An Aboriginal grandmother who died after a series of falls in police custody was treated "better than equal", Victoria Police officers say.
WARNING: Aboriginal and Torres Strait Islander readers are warned that this story contains images of deceased persons.
The first clear pictures of Aunty Tanya Day have been shown in the Victorian Coroner's Court, as the inquest into her death in custody enters its fourth day.
Ms Day, 55, died from a brain haemorrhage in December 2017.
CCTV footage from the Castlemaine Police Station, north of Melbourne, shows Ms Day having her photo taken by police before her fluorescent jacket and jewellery is confiscated.
She is then taken into a cell, where she is given pillows and a blanket and is patted down by police and left to "sober up".
Lead Senior Constable Matthew Fitzgibbon told the court he followed procedure by calling the Aboriginal Community Justice Panel and asking for someone to attend the station.
He said that he spoke to representative Sandra Owen, who allegedly told the officer “she didn’t know her and so she wasn’t coming".

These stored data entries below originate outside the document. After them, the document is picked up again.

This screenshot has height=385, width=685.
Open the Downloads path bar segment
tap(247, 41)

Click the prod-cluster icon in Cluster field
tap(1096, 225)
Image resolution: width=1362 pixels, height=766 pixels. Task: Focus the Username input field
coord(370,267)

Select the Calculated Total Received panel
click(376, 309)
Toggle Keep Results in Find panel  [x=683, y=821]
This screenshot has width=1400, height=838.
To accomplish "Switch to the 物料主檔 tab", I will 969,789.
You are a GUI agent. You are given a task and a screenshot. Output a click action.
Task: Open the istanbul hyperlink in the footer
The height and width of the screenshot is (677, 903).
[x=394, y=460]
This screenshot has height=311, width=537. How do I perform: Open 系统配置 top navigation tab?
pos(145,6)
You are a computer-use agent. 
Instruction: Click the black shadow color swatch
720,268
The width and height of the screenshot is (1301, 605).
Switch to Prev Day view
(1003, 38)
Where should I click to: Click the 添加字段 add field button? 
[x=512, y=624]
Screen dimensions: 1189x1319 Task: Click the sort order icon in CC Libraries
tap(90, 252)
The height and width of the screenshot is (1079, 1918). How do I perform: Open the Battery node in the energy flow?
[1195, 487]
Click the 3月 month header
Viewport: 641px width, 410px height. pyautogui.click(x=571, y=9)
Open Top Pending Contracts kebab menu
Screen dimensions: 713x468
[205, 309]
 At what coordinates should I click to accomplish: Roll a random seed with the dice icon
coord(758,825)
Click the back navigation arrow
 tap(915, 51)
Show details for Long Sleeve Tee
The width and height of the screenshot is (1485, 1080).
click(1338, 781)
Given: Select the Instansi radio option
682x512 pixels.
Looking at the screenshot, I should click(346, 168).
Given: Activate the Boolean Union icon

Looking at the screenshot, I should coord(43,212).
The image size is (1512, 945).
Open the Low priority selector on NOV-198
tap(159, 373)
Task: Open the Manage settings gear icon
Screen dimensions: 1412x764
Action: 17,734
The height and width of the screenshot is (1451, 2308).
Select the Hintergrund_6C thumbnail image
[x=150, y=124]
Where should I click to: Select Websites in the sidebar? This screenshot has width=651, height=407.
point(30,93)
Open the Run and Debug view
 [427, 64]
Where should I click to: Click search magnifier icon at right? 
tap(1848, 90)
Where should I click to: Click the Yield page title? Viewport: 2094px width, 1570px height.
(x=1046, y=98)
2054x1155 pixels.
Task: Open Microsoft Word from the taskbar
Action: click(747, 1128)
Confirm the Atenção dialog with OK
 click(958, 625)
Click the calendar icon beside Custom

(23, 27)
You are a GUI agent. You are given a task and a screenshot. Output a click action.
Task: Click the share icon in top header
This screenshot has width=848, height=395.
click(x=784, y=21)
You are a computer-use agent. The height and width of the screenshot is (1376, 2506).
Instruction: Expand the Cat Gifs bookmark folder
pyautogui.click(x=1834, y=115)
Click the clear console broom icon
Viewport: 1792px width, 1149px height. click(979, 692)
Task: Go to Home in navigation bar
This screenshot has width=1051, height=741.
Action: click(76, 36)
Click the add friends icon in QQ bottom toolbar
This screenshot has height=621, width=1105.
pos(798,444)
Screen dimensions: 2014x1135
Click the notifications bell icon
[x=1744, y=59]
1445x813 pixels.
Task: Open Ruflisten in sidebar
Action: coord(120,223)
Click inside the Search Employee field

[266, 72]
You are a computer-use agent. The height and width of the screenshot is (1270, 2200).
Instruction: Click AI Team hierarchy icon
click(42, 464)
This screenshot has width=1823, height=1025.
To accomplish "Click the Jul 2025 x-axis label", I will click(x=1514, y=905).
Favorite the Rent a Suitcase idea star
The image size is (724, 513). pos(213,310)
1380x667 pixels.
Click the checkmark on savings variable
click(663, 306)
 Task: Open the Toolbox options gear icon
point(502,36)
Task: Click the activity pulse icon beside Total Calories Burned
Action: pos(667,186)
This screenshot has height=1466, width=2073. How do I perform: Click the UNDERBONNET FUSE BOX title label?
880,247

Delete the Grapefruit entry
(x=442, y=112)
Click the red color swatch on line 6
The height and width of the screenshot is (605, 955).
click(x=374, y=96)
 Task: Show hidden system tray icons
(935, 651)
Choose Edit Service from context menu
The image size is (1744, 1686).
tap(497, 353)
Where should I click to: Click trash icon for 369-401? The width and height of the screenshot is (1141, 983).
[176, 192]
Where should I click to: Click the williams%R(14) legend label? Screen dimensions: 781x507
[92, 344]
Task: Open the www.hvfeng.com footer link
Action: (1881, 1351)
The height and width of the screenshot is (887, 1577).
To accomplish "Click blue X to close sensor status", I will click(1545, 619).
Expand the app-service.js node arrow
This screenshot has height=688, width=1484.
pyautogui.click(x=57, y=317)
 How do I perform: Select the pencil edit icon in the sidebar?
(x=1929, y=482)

“We were gentle with Ms Day, we treated her with compassion… We actually tried to treat her better,” he told the court.
“She was vulnerable, she wasn’t hurting anyone we showed her the respect she deserved."
Before calling the Aboriginal Community Justice Panel, police contacted Ms Day's daughter Kimberley to explain the situation but she wasn't able to collect her mother.
After the officer left the cell he had no further contact with Ms Day but was told she was injured when he returned for a break at the station.
"I was informed... that Ms Day had fallen and hit her head and they had checked on her and saw she had a lump on her head," Snr Const Fitzgibbon said.
Once Ms Day was taken into the police station officers did not go inside her cell until she was due to be released later that night.
The coroner is examining whether racism contributed to Ms Day's death.